**WHAT YOU WILL DO:**
Search the entries below for "scrollbar" and copy each matching line.

**DATASET ENTRIES:**
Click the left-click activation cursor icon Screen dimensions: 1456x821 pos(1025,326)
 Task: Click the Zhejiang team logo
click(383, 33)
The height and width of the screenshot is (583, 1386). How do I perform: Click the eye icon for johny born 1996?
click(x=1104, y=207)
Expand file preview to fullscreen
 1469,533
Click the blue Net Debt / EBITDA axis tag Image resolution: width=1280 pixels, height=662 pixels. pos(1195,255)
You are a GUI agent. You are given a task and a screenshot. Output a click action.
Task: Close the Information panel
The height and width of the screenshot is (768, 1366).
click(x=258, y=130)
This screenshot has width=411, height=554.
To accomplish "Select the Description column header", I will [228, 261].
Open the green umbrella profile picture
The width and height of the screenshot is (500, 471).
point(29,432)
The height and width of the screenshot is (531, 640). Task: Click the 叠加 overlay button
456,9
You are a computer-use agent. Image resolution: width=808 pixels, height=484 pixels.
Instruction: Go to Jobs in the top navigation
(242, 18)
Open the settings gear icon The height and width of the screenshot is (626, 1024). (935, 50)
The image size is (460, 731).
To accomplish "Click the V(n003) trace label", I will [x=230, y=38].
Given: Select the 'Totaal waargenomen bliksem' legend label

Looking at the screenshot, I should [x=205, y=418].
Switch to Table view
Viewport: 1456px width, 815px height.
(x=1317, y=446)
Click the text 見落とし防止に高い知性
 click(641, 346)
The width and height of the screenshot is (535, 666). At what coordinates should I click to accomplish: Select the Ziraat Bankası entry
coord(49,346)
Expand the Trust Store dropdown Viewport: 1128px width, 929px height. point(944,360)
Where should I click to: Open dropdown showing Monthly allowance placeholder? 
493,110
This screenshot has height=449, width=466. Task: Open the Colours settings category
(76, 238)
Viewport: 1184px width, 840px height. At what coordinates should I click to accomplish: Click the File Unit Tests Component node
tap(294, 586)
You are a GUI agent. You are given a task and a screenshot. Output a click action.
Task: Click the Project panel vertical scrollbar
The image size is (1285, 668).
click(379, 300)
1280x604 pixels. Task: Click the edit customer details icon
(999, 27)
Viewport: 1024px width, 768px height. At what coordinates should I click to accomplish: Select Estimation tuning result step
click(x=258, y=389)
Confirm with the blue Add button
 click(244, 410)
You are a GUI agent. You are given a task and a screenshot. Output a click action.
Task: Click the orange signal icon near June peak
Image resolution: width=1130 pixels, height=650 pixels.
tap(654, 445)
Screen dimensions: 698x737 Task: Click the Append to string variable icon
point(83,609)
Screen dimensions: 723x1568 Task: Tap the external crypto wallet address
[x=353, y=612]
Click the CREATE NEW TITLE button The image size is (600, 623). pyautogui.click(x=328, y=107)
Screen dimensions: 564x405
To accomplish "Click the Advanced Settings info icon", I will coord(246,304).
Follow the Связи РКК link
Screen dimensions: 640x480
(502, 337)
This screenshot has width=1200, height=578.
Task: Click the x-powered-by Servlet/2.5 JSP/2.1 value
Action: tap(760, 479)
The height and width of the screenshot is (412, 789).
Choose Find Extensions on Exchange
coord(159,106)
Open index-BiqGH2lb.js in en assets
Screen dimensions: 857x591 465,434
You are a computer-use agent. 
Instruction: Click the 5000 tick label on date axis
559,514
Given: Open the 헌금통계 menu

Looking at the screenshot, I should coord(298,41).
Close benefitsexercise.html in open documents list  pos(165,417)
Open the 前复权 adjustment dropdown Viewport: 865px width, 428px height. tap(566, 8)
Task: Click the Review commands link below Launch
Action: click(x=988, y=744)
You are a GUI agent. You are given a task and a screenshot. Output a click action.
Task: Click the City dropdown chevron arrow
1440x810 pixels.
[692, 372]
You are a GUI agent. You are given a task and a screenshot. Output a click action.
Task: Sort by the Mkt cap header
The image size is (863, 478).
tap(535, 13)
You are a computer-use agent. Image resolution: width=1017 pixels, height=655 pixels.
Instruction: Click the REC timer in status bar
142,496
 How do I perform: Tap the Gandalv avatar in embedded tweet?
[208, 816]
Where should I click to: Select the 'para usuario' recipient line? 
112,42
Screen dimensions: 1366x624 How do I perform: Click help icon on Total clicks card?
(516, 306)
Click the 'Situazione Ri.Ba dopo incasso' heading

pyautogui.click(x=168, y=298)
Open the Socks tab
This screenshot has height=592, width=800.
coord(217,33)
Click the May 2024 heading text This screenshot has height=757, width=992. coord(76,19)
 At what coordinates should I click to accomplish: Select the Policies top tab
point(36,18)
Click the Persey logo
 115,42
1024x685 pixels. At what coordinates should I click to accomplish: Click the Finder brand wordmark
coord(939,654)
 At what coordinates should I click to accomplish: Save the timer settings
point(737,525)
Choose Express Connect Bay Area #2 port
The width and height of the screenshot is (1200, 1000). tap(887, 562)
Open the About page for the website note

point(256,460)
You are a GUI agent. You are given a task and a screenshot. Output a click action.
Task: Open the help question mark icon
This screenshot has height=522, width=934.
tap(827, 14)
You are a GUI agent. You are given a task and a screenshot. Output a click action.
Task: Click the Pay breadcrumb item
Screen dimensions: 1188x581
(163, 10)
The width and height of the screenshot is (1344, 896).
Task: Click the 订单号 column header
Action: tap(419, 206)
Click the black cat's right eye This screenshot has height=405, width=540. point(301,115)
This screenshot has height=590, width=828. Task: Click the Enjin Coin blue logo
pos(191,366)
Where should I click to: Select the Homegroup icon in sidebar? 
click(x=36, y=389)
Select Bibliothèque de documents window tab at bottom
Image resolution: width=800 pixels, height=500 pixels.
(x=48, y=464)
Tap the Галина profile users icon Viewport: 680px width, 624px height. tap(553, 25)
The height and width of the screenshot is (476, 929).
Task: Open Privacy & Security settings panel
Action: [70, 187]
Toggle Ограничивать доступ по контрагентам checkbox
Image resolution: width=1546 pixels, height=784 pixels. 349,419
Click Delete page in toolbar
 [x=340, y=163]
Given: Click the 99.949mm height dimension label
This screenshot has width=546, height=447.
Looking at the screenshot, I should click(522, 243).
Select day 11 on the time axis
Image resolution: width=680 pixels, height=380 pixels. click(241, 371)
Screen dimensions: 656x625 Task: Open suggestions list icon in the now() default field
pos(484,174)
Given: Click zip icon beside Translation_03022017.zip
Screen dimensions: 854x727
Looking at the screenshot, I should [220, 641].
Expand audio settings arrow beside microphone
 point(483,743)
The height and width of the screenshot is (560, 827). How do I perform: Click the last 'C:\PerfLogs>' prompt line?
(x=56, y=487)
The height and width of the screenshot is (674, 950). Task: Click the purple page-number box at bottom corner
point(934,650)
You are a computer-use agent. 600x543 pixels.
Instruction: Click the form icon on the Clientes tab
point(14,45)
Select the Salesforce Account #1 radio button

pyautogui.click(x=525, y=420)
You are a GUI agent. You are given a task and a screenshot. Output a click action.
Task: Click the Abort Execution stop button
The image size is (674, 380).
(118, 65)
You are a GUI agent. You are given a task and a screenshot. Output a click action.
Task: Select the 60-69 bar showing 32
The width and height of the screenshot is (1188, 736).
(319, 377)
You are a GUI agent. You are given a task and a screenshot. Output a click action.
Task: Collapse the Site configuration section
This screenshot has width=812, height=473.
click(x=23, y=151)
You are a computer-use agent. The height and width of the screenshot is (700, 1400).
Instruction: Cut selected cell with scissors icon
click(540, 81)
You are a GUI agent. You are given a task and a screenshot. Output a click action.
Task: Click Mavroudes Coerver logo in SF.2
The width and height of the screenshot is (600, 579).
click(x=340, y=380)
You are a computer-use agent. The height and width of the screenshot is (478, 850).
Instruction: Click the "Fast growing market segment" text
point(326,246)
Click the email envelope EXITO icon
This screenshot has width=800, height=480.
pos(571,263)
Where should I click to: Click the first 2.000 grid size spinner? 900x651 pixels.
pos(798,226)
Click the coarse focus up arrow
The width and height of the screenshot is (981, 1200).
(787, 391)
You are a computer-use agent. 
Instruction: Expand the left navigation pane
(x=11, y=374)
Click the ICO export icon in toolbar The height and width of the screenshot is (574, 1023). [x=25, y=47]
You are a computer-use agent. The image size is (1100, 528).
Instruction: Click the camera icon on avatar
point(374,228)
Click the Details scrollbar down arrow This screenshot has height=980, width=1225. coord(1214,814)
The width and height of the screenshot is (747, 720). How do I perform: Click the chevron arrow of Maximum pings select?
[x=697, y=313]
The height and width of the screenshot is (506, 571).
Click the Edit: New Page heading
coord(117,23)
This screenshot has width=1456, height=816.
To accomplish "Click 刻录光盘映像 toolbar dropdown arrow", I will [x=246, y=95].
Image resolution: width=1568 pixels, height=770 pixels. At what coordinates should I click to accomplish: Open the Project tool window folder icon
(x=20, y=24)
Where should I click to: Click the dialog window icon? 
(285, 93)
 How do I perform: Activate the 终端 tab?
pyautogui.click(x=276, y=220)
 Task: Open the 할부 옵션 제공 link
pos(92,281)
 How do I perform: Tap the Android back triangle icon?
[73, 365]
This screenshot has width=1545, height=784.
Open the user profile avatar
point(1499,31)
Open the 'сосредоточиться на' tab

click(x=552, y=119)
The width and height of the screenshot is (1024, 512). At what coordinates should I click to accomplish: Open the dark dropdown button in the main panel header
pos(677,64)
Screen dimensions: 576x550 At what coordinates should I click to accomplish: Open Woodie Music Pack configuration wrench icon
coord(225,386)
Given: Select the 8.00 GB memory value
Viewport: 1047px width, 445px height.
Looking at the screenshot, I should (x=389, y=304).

**RESULT:**
Task: Click the Project panel vertical scrollbar
Click the Details scrollbar down arrow This screenshot has height=980, width=1225. coord(1214,814)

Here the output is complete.